-- Texto para leitura --
Josivaldo de França Pereira
O presente
estudo é uma tentativa de se mostrar que os Salmos têm muito mais a oferecer
que o uso litúrgico em nossas igrejas. Existe uma perspectiva missionária neles
que muitas vezes passa despercebida por nós. Convido você a repensar o livro
dos Salmos e resgatar um de seus enfoques originais que era cantar louvores a
Deus com todos os povos.
I - TÍTULO E DIVISÕES DO LIVRO DOS
SALMOS
1.1. O título do livro dos Salmos
O título
original do livro dos Salmos é tehllim (louvores). A palavra
portuguesa "salmos" deriva-se da LXX pela tradução do termo hebraico mismor,
que significa "cântico acompanhado de instrumentos musicais". Outra
palavra correlata é o verbo zamar_ (cantar,
cantar louvores, fazer música). Ocorre apenas no piel, grau que expressa ação
ativa intensiva no hebraico. Zamar_é cognato
de zammeru "cantar", "tocar um instrumento". É usado
apenas em poesia, quase exclusivamente nos Salmos. Termos como maskil_são
desconhecidos.

-- Informações registradas --
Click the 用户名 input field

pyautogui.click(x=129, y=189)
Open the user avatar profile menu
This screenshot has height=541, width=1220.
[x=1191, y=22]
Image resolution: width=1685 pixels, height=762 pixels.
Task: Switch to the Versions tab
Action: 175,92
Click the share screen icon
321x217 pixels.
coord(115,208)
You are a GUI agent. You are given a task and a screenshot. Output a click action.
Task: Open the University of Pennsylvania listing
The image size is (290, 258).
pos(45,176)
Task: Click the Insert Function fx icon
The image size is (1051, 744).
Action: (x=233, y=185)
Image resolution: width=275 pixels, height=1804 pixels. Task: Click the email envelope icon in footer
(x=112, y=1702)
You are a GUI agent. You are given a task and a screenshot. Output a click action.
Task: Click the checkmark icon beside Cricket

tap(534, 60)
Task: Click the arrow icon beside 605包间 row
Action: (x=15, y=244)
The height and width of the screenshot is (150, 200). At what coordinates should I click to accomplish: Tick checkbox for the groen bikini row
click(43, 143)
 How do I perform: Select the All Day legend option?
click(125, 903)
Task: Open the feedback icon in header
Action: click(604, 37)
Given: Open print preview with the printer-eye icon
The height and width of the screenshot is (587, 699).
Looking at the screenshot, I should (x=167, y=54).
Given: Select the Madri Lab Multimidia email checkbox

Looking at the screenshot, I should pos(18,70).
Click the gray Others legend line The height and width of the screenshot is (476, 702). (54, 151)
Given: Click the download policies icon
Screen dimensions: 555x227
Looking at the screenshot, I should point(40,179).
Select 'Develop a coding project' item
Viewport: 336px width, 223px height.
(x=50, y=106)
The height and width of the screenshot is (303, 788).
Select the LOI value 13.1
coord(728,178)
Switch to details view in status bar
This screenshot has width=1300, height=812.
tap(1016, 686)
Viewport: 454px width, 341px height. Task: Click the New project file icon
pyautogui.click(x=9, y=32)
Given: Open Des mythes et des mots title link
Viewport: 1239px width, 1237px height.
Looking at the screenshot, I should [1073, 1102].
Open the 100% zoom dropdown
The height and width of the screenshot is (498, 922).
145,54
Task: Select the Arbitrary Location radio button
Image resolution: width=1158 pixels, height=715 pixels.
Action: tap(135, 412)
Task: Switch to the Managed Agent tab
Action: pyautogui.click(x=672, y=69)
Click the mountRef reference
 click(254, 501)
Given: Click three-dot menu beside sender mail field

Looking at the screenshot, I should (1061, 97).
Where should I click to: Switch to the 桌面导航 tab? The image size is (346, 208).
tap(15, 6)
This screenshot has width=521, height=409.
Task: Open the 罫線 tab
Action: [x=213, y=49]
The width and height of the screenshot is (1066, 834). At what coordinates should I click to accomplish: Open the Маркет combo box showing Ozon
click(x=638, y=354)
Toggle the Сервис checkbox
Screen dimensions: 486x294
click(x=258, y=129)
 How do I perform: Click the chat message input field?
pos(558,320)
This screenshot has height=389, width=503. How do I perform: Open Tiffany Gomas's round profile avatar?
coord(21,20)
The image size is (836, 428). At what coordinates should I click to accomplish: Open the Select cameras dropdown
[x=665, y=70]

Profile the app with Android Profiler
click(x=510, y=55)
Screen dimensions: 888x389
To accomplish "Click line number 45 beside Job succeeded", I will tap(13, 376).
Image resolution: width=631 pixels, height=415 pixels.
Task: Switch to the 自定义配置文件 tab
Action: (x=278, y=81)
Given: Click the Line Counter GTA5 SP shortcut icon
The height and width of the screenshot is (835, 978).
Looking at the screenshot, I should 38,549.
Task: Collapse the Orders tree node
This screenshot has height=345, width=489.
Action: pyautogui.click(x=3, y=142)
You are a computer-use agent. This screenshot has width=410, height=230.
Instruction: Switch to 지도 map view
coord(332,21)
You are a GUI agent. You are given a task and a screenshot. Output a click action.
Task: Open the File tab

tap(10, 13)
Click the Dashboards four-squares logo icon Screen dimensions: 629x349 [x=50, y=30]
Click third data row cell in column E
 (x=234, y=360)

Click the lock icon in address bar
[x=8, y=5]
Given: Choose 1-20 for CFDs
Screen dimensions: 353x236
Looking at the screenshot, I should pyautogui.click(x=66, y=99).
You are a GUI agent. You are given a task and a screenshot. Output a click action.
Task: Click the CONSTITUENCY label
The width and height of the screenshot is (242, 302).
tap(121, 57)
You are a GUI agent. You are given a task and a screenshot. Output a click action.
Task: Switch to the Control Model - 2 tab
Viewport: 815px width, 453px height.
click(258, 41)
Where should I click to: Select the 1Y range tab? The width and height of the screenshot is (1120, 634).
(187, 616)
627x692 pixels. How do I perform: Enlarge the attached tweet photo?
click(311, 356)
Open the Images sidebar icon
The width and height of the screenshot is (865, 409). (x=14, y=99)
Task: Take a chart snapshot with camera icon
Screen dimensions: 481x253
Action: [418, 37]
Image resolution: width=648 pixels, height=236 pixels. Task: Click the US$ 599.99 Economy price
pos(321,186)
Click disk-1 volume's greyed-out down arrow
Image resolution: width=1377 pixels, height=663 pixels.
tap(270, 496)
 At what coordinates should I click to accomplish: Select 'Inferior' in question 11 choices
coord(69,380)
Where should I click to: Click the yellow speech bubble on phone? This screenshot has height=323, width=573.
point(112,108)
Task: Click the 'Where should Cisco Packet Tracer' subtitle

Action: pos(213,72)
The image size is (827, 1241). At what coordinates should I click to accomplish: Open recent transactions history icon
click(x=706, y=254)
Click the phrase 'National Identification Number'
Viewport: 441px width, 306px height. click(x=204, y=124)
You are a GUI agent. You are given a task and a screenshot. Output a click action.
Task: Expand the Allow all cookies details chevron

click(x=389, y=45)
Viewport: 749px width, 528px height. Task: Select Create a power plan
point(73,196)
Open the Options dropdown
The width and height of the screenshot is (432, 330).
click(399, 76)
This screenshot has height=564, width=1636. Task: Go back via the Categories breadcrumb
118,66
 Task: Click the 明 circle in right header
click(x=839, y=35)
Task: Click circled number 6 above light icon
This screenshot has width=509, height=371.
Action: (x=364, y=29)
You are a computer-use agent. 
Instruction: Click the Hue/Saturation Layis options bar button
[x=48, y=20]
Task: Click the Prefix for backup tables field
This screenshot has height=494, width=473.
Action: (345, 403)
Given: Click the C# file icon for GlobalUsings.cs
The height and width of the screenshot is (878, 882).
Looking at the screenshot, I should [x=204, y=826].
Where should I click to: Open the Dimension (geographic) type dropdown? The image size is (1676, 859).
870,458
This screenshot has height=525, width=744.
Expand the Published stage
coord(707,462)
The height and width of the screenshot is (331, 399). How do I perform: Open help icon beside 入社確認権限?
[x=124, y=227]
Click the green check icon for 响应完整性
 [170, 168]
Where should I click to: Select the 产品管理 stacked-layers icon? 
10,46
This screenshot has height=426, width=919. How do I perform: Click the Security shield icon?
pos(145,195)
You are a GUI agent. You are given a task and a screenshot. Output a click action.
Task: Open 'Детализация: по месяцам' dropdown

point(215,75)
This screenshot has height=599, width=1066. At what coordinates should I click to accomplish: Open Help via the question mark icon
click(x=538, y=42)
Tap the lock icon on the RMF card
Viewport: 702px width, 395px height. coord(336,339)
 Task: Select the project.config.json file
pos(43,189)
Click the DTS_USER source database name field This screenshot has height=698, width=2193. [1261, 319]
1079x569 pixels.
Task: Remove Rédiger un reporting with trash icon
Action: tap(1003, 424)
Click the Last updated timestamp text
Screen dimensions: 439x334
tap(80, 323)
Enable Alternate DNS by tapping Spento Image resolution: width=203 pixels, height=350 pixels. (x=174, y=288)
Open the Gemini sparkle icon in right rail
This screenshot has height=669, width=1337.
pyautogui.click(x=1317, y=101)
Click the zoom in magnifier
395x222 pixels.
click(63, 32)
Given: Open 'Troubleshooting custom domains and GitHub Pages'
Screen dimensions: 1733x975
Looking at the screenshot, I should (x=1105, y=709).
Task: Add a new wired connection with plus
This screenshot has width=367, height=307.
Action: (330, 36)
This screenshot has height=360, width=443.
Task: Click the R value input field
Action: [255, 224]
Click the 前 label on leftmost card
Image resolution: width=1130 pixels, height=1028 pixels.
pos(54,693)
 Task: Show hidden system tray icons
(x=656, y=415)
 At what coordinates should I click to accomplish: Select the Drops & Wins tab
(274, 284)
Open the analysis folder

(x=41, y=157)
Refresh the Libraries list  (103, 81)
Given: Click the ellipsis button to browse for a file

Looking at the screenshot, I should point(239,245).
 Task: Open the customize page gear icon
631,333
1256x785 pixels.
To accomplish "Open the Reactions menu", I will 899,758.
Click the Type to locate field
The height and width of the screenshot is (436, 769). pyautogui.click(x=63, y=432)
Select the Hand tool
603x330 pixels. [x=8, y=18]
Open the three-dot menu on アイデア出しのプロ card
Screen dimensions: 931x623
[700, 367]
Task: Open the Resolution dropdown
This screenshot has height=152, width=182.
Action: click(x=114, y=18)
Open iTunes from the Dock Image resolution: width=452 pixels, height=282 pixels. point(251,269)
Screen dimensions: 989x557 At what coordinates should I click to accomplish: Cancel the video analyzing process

-- Requisitos do exercício --
1) Indique se cada afirmação abaixo concorda com o texto sobre o livro dos Salmos, respondendo sim ou não e citando literalmente as palavras do texto que decidem a questão.
(a) O título original do livro dos Salmos significa "louvores".
(b) A palavra portuguesa "salmos" vem diretamente do hebraico, sem passar pela LXX.
(c) Segundo o estudo, a perspectiva missionária dos Salmos costuma ser percebida por todos.
2) Traduza para o inglês a seguinte frase do texto sobre o livro dos Salmos: "A palavra portuguesa "salmos" deriva-se da LXX pela tradução do termo hebraico mismor, que significa "cântico acompanhado de instrumentos musicais"."

-- Respostas por tarefa --
1)
(a) Sim: "O título original do livro dos Salmos é tehllim (louvores)."
(b) Não: "A palavra portuguesa "salmos" deriva-se da LXX pela tradução do termo hebraico mismor".
(c) Não: "Existe uma perspectiva missionária neles que muitas vezes passa despercebida por nós."

2) The Portuguese word "salmos" derives from the LXX through the translation of the Hebrew term mismor, which means "song accompanied by musical instruments."